Last month, I was able to spend a week in Indonesia working with a local business owner on a BoP scale-up strategy. Over dinner one night, our conversation drifted to the subject of government aid money. My friend said to me, “Do you think we’d ever get funding from a government agency? No. We don’t fit the profile.”And a big reason why BoP ventures, like my friend’s company, are not funded by large government agencies or private foundations is because the BoP approach has not yet fully become a mainstream poverty alleviation approach. If the BoP perspective is going to stick and grow, it will need more than just a few success stories. To see a shift in the allocation of resources towards pro-poor enterprises, current BoP ventures must move from its fledgling state and into maturity. And by this I mean towards the generation of millions of the right transactions.

But can we start scaling if we are not sure what are the right transactions? Shouldn’t we first figure out what should be scaled before actually scaling? There is no doubt that we as a field need to figure out our real impacts on poverty alleviation. But movements generally don’t happen in staggered ways. Impact evaluation and scaling happen contemporaneously. I think the key is to ensure that we have feedback loops and accountability baked into the system as we grow enterprises.

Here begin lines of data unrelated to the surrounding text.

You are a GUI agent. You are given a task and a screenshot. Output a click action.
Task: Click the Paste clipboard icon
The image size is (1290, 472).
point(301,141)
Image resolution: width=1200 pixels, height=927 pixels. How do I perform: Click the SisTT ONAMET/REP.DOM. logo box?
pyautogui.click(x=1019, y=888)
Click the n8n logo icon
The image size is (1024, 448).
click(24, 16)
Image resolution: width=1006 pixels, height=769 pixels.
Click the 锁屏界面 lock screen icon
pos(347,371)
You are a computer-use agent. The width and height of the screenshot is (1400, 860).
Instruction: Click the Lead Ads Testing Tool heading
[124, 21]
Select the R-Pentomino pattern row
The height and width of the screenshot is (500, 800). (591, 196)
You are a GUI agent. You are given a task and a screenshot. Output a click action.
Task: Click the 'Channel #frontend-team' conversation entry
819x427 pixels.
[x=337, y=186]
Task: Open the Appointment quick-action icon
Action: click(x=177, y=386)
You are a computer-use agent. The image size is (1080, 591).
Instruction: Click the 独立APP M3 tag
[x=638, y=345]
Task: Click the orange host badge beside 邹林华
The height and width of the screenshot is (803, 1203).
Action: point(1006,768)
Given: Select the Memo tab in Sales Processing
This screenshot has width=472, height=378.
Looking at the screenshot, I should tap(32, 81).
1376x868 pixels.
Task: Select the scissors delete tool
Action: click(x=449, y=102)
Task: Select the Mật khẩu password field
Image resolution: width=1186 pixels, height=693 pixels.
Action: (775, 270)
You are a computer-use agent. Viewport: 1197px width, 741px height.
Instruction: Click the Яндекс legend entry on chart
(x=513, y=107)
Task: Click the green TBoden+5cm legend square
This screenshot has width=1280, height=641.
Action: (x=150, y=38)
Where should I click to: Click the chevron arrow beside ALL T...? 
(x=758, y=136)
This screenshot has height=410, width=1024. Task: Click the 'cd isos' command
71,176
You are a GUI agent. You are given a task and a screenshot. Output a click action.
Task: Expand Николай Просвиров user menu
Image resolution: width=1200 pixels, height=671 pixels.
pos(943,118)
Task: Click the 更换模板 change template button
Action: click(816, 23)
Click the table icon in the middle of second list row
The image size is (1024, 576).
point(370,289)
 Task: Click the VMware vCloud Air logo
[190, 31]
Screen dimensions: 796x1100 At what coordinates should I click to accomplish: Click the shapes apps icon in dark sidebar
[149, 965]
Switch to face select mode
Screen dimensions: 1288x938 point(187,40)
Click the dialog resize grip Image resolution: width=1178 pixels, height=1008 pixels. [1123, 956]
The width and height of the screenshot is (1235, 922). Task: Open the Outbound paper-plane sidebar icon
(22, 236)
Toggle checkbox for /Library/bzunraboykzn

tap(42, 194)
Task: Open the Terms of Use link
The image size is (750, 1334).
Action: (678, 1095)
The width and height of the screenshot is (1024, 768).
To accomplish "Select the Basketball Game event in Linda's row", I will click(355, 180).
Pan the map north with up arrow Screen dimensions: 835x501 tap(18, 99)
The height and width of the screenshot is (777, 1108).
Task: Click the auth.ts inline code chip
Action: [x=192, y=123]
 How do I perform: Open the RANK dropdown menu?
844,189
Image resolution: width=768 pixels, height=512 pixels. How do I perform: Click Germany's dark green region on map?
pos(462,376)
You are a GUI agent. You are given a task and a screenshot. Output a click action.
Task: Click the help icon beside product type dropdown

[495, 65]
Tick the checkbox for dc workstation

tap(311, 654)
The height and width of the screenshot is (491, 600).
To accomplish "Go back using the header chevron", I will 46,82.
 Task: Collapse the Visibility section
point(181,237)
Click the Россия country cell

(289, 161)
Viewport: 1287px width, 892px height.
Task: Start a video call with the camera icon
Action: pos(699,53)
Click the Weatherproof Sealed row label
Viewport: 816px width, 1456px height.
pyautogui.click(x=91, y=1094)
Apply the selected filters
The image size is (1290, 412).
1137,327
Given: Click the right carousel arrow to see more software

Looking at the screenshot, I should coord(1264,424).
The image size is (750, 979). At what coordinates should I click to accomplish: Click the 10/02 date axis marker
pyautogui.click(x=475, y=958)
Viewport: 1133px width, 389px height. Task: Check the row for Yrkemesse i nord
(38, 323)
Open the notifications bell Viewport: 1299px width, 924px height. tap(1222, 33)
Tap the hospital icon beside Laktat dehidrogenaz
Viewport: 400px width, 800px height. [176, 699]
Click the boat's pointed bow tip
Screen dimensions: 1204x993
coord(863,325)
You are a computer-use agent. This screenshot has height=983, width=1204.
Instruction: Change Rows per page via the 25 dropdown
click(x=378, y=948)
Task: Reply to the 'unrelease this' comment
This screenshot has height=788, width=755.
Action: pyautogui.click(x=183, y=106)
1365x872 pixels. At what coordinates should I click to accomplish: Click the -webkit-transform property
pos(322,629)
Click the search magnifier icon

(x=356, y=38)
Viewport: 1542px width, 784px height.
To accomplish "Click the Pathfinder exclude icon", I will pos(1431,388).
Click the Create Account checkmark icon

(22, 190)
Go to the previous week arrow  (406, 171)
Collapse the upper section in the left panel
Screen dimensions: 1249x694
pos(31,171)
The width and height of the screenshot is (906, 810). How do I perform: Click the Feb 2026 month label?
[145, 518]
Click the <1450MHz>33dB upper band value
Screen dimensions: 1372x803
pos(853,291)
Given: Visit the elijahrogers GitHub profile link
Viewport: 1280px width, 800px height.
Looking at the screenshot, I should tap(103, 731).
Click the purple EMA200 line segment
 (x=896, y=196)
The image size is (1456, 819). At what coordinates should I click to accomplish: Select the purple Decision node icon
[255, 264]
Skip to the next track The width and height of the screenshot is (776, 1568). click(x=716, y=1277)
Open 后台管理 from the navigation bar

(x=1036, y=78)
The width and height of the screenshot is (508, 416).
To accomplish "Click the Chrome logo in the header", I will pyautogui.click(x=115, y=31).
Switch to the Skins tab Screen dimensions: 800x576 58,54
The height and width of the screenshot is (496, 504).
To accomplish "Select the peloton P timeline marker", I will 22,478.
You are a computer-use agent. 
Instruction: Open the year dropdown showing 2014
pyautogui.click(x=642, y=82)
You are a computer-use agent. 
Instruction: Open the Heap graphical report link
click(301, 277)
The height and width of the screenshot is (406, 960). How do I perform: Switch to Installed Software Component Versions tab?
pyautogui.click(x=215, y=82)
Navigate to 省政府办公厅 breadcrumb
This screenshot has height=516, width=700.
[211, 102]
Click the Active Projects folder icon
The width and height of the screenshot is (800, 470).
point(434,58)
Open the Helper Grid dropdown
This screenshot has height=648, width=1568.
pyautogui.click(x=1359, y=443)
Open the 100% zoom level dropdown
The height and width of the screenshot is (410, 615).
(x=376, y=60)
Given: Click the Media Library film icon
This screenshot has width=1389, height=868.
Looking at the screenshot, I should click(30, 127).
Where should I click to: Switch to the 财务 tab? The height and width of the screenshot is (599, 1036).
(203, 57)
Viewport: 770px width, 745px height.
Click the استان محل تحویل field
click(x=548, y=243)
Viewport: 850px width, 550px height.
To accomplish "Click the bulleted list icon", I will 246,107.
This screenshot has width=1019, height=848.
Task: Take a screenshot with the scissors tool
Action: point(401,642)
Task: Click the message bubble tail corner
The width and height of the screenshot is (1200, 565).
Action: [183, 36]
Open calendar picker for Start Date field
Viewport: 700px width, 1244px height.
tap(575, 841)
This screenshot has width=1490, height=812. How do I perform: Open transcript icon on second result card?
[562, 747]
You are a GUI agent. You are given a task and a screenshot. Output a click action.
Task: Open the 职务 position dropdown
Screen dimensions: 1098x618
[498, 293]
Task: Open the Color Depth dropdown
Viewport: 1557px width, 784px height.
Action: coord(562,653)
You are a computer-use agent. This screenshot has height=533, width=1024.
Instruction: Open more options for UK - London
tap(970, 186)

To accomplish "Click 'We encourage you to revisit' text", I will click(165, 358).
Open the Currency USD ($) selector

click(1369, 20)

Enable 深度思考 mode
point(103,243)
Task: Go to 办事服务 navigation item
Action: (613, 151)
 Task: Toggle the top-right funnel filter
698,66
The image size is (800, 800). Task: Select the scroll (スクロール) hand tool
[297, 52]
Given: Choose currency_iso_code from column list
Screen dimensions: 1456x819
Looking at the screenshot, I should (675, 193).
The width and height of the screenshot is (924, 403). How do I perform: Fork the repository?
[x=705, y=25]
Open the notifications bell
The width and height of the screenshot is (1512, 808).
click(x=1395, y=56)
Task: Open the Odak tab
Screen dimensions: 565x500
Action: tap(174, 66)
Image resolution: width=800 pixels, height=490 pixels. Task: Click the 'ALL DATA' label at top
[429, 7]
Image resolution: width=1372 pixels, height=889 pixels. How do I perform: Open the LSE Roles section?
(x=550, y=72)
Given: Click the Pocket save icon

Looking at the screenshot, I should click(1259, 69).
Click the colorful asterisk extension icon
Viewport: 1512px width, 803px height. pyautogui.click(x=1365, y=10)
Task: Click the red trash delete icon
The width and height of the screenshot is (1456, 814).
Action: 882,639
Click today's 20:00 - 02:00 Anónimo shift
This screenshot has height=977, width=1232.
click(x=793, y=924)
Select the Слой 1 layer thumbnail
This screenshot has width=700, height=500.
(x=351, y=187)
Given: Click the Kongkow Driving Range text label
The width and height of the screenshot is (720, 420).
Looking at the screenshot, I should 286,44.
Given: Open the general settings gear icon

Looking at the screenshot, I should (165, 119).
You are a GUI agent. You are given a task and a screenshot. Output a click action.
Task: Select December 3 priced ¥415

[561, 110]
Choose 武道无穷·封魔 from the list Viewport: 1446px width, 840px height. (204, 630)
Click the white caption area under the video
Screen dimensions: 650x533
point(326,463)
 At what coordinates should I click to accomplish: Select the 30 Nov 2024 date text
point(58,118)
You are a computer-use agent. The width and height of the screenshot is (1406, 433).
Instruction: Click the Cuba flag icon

I recently had lunch with Marcos Neto, the Central America Program Director for CARE USA. As we were discussing CARE’s activities in Central America, we ended up talking about the steps needed to make a real dent in poverty. Though many BoP ventures may be able to address one facet of poverty (e.g. access to clean water, affordable credit), none can be expected to be the poverty panacea. This proved to be a helpful reminder to me. I’m sure it is really easy for all of us reading this blog to be BoP cheerleaders. “BoP all the way!” Unfortunately, this can easily turn into, “BoP is the only way!” Which would be exactly that trap that so many other poverty alleviation movements have fallen into – and have thus failed.